Have you tried the corresponding Help room? Or the forum?
You can maybe find the link to the map in the prototype example in codepen.
caleb272 sends brownie points to @evaristoc :sparkles: :thumbsup: :sparkles:
@erictleung: there are LOTS of post about ML in biotech but probably something this might interest you?
@Lightwaves @mesmoiron: yea... it is not really about trying to discredit stats: it is about the conclusions that people reach from it.
Data is good as it can: you have to understand it and try to correctly use it. Otherwise, the quote: "There is lies... and statistics" would fit completely.

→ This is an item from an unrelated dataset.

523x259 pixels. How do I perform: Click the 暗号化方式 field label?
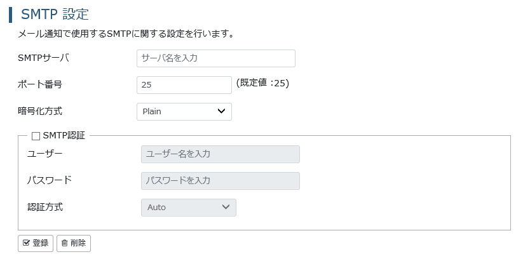40,111
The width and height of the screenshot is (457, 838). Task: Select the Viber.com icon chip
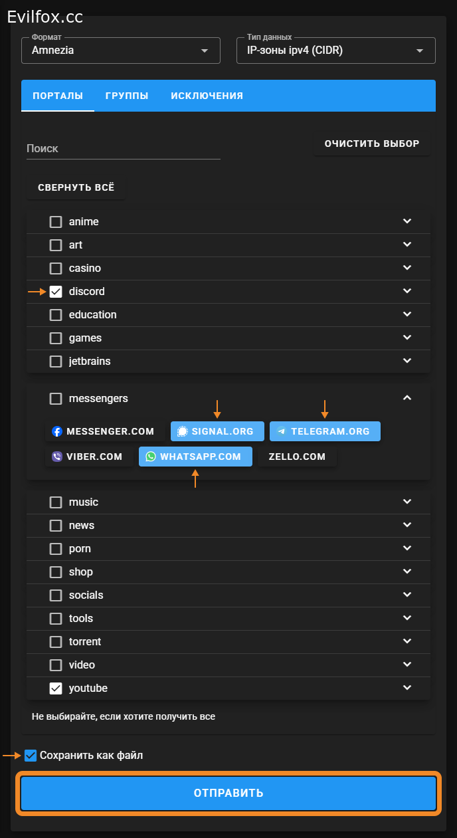tap(57, 457)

This applies to stats, as to many other sectors:
Garbage in, garbage out.
Wrong analyses, wrong conclusions.
In general there is a lot of misleading out there. Unfortunately is a wide-spread bad practice from which people are even becoming richer or powerful: misinformation. Why? The general opinion doesn't understand statistics. So it is more a question of responsibility from the researcher to provide true information, respecting the right of the people of not having to know statistics, which it would be unrealistic anyway.
My personal opinion? When not about the scientific sector, I am ready to tolerate some license from some people to softly manipulate information in order to commit an audience if no-one is hurt, particularly if it is not for a bad cause and up to certain level of falsity. However there is a threshold I am not ready to bear. I hate very bad use of stats even when used to support things I am in favour. One thing is supporting a cause, another is lying.
One of the problems the sector is currently facing is in fact the large amount of people who has got a Data Science degree with poor knowledge of statistics, for example. There are a LOT of data scientists out there that are more "tool-driven" without a proper understanding of the analyses. Unfortunately, old fashion school, there is no good conclusions without a good analyst: tools won't do that for you all the time. And the more complicated the case, the more you require a strong statistics background and knowledge about the sector you are analysing. Otherwise, the chance that you reach an incorrect conclusion would be tremendously high.
@Lightwaves just review the video of the Spark course about the conclusions from Google about the decline of facebook using Google Trends and how facebook replies.
Here what it seems the original paper about Latent Dirichlet Allocation:
A very enjoyable reading (Advanced!!!)
Also to check eventually (for me...): Dickey's work about censored data.